Ever since the launch of CPEC, India has been conducting regular and systematic campaigns against Pakistan. RAW-funded terrorists attacked the Chinese Consulate in Karachi in November 2018, followed by an attack on a hotel in Gwadar. In August 2018, a bus carrying Chinese engineers was attacked by terrorists in Chaghi. Attempt to attack Pakistan Stock Exchange building in Karachi. However, the police and guards in time saved all the terrorists from hell by inflicting heavy losses. In all these attacks, the face of BLA was in front but behind it as BLA was against the Chinese investment in Pakistan that it would not benefit the locals.

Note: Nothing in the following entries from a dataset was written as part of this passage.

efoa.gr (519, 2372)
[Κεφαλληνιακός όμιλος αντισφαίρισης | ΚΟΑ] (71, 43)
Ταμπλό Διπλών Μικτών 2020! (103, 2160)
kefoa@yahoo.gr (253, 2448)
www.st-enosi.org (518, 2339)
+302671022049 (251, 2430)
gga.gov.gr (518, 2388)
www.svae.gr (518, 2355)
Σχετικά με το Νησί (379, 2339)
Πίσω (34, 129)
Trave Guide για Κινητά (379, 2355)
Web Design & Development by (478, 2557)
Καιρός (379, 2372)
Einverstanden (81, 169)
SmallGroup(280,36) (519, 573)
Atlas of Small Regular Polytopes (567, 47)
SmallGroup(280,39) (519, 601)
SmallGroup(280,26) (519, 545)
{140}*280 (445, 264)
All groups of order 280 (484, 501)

The recent attack on Chinese nationals at Karachi University has raised many questions. The bomb blast in Lahore and Anarkali a few months ago had not yet faded from the minds of the people and terror was spreading in Karachi as well. The recent fabric of terrorism seems to be linked to the unrest in Balochistan, it has also become necessary to determine where the fabric of the parties claiming responsibility for terrorism can be found. As outlawed Baloch Liberation Army (Foreign-Funded) claimed responsibility of the attack and declare this attack as the first effort to use a female suicide bomber, however, it is not the first extremist organization to do so. Extremist groups have previously used female suicide bombers to carry out terrorist acts in Pakistan.

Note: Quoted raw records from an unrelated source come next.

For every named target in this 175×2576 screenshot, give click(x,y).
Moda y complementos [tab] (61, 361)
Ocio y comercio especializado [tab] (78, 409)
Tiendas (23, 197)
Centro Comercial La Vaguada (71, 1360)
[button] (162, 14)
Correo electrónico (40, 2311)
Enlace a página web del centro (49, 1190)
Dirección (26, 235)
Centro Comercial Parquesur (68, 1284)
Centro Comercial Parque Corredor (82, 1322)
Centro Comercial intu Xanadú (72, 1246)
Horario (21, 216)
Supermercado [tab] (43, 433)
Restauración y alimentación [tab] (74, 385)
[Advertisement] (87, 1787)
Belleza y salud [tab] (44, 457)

About 22 years ago, on November 6, 2000, a bomb attack on the Karachi office of Nawa-e-Waqt, one of Pakistan’s leading Urdu newspapers, was described as the “first suicide attack” in Karachi and a woman did. The attack killed four people, including the alleged “attacker” and three employees of Nawa-e-Waqt, and injured six others, including two employees. A similar example was found in 2005 when security forces arrested two sisters, Arifah Baloch and Saba Baloch, during an operation for training for the extremist organization Lashkar-e-Jhangvi. A female suicide bomber struck in the Bajaur tribal district of Khyber Pakhtunkhwa (formerly Bajaur Agency) in December 2010 while food was being distributed to locals under the World Food Program. The attack killed 43 people and injured more than 100. In 2010, Meena Gul, a 12-year-old Afghan refugee, confessed to security officials that she had been trained by the Taliban to carry out suicide attacks and that there were several cells in Pakistan’s tribal areas where girls were targeted. Another suicide attack by a woman in Pakistan took place on June 25, 2011 when an Uzbek couple blew themselves up near a police station in Dera Ismail Khan. Former Jamaat-e-Islami chief Qazi Hussain Ahmed was the victim of a suicide attack in Mohmand Agency in 2012 in which the attacker was a woman. Qazi Hussain Ahmed survived the attack, which was claimed by the Tehreek-e-Taliban Pakistan (TTP). In June 2013, a female attacker targeted a Sardar Bahadur Khan University bus in Quetta, killing 25 people, including women. The extremist group Lashkar-e-Jhangvi claimed responsibility for the attack. According to the South Asian Terrorism Portal, there were 460 suicide attacks in Pakistan between 2002 and 2017, six of which were carried out by female attackers.
It is important to mention here that Baloch politics is rooted in the Baloch Students’ Organization, a student organization that believes in Marxist ideology. In their study circles, there is always a debate on the politics of conflict and the anti-state mentality of the youth is created from the platform of Baloch Students’ Organization. They are mentality geared up to accept it that the solution to all the problems of Balochistan is resistance and take up arms against the state. Influenced by the resistance politics platform of the Baloch Students Organization, many young people lost their lives in the student era, felt that the solution to the political, economic and social problems of Balochistan was to fight against the state.
So, the conscious and educated females who had no history of being treated unfairly by her family or any other state or organization, have done so out of revenge. Rather, these women were followers of the ideology of these organizations as the recent suicide bomber was also the follower of the same ideology. Some others include Noreen Leghari, who was arrested before the attack, and Tashfeen Malik, a Pakistani-American who was killed in a 2015 attack in the US state of California. Both women were not only self-educated but also belonged to an educated family. Tashfeen Malik was the mother of a baby girl, who was six months old at the time of her death. According to counter-terrorism expert, female suicide bombers are used by extremist groups because they are closer to the target. Although extremist groups such as al-Qaeda or the Taliban have never openly acknowledged that they have used female suicide bombers in their operations, however, they have targeted women in several countries around the world, including Pakistan.